**Goal:**
Return each of these rows word for word.

——————————

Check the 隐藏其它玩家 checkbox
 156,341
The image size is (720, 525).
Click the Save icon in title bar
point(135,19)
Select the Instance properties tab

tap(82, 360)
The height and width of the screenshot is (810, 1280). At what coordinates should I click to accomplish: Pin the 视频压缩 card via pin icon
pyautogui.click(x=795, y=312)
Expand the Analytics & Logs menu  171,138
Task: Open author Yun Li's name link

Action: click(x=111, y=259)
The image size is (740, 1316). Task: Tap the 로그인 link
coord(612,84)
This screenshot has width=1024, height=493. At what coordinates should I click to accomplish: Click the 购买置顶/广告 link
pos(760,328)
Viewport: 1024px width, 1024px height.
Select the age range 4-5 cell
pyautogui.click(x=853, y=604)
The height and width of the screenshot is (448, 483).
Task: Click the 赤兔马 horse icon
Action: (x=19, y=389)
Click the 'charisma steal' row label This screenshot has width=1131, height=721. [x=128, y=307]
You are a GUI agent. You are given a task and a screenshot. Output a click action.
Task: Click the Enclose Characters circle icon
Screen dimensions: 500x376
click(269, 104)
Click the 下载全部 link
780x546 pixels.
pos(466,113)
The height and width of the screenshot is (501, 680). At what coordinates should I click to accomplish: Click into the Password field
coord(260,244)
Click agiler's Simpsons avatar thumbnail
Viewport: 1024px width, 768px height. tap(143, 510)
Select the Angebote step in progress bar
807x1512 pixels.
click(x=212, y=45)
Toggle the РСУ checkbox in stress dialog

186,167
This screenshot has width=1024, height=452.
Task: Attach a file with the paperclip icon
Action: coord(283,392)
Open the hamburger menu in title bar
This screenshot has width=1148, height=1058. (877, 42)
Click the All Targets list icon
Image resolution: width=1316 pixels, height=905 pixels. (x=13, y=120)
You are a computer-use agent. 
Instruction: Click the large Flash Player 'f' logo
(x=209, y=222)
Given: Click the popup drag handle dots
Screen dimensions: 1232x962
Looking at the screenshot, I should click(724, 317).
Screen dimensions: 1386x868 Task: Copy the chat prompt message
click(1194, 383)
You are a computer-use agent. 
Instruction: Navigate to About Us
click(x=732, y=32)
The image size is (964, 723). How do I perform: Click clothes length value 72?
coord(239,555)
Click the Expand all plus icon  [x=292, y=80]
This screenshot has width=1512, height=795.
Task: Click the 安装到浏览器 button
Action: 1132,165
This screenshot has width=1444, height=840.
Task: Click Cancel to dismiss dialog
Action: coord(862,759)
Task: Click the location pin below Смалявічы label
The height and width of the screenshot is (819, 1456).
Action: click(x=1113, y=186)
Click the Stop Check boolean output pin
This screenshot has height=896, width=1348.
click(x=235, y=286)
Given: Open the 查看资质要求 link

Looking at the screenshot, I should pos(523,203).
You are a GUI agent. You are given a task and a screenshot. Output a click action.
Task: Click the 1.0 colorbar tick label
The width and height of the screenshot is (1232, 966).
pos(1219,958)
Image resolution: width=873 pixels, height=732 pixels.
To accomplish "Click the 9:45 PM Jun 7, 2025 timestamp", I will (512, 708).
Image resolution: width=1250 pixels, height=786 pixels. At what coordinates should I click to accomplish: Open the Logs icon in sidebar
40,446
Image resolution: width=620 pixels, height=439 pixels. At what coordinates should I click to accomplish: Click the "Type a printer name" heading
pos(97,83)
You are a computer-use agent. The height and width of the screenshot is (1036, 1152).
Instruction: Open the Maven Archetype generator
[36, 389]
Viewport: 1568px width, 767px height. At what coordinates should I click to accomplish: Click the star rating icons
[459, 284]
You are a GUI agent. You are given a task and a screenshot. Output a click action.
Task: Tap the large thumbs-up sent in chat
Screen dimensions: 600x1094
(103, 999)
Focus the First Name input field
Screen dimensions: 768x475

——————————

**Task answer:**
Check the 隐藏其它玩家 checkbox
 156,341
The image size is (720, 525).
Click the Save icon in title bar
point(135,19)
Select the Instance properties tab

tap(82, 360)
The height and width of the screenshot is (810, 1280). At what coordinates should I click to accomplish: Pin the 视频压缩 card via pin icon
pyautogui.click(x=795, y=312)
Expand the Analytics & Logs menu  171,138
Task: Open author Yun Li's name link

Action: click(x=111, y=259)
The image size is (740, 1316). Task: Tap the 로그인 link
coord(612,84)
This screenshot has width=1024, height=493. At what coordinates should I click to accomplish: Click the 购买置顶/广告 link
pos(760,328)
Viewport: 1024px width, 1024px height.
Select the age range 4-5 cell
pyautogui.click(x=853, y=604)
The height and width of the screenshot is (448, 483).
Task: Click the 赤兔马 horse icon
Action: (x=19, y=389)
Click the 'charisma steal' row label This screenshot has width=1131, height=721. [x=128, y=307]
You are a GUI agent. You are given a task and a screenshot. Output a click action.
Task: Click the Enclose Characters circle icon
Screen dimensions: 500x376
click(269, 104)
Click the 下载全部 link
780x546 pixels.
pos(466,113)
The height and width of the screenshot is (501, 680). At what coordinates should I click to accomplish: Click into the Password field
coord(260,244)
Click agiler's Simpsons avatar thumbnail
Viewport: 1024px width, 768px height. tap(143, 510)
Select the Angebote step in progress bar
807x1512 pixels.
click(x=212, y=45)
Toggle the РСУ checkbox in stress dialog

186,167
This screenshot has width=1024, height=452.
Task: Attach a file with the paperclip icon
Action: coord(283,392)
Open the hamburger menu in title bar
This screenshot has width=1148, height=1058. (877, 42)
Click the All Targets list icon
Image resolution: width=1316 pixels, height=905 pixels. (x=13, y=120)
You are a computer-use agent. 
Instruction: Click the large Flash Player 'f' logo
(x=209, y=222)
Given: Click the popup drag handle dots
Screen dimensions: 1232x962
Looking at the screenshot, I should click(724, 317).
Screen dimensions: 1386x868 Task: Copy the chat prompt message
click(1194, 383)
You are a computer-use agent. 
Instruction: Navigate to About Us
click(x=732, y=32)
The image size is (964, 723). How do I perform: Click clothes length value 72?
coord(239,555)
Click the Expand all plus icon  [x=292, y=80]
This screenshot has width=1512, height=795.
Task: Click the 安装到浏览器 button
Action: 1132,165
This screenshot has width=1444, height=840.
Task: Click Cancel to dismiss dialog
Action: coord(862,759)
Task: Click the location pin below Смалявічы label
The height and width of the screenshot is (819, 1456).
Action: click(x=1113, y=186)
Click the Stop Check boolean output pin
This screenshot has height=896, width=1348.
click(x=235, y=286)
Given: Open the 查看资质要求 link

Looking at the screenshot, I should pos(523,203).
You are a GUI agent. You are given a task and a screenshot. Output a click action.
Task: Click the 1.0 colorbar tick label
The width and height of the screenshot is (1232, 966).
pos(1219,958)
Image resolution: width=873 pixels, height=732 pixels.
To accomplish "Click the 9:45 PM Jun 7, 2025 timestamp", I will (512, 708).
Image resolution: width=1250 pixels, height=786 pixels. At what coordinates should I click to accomplish: Open the Logs icon in sidebar
40,446
Image resolution: width=620 pixels, height=439 pixels. At what coordinates should I click to accomplish: Click the "Type a printer name" heading
pos(97,83)
You are a computer-use agent. The height and width of the screenshot is (1036, 1152).
Instruction: Open the Maven Archetype generator
[36, 389]
Viewport: 1568px width, 767px height. At what coordinates should I click to accomplish: Click the star rating icons
[459, 284]
You are a GUI agent. You are given a task and a screenshot. Output a click action.
Task: Tap the large thumbs-up sent in chat
Screen dimensions: 600x1094
(103, 999)
Focus the First Name input field
Screen dimensions: 768x475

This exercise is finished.